**PROBLEM STATEMENT**
Filter this material down to the lines that contain the string "Children", and return those lines.

**DATA PROVIDED**
----

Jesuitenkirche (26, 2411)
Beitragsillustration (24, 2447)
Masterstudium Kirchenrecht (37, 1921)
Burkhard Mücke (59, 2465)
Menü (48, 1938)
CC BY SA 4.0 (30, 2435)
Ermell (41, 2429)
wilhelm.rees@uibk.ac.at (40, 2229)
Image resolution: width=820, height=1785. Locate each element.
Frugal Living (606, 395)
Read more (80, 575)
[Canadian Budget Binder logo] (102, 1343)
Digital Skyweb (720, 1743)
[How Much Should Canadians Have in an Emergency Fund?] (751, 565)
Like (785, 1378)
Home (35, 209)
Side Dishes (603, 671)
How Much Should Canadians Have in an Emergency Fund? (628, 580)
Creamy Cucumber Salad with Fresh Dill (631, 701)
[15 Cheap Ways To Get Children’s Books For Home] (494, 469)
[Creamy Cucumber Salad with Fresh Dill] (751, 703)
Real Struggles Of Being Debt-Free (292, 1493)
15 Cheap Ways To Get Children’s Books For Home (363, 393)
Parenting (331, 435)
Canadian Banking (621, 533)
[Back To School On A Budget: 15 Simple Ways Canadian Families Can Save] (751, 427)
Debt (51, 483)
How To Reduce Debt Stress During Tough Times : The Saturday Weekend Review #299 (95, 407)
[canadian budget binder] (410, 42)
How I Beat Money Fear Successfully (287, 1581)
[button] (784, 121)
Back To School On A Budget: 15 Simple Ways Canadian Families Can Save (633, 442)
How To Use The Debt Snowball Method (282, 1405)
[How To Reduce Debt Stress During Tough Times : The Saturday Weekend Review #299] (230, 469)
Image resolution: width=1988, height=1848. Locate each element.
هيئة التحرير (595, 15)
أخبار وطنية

----

**ANSWER TO THIS EXERCISE**
[15 Cheap Ways To Get Children’s Books For Home] (494, 469)
15 Cheap Ways To Get Children’s Books For Home (363, 393)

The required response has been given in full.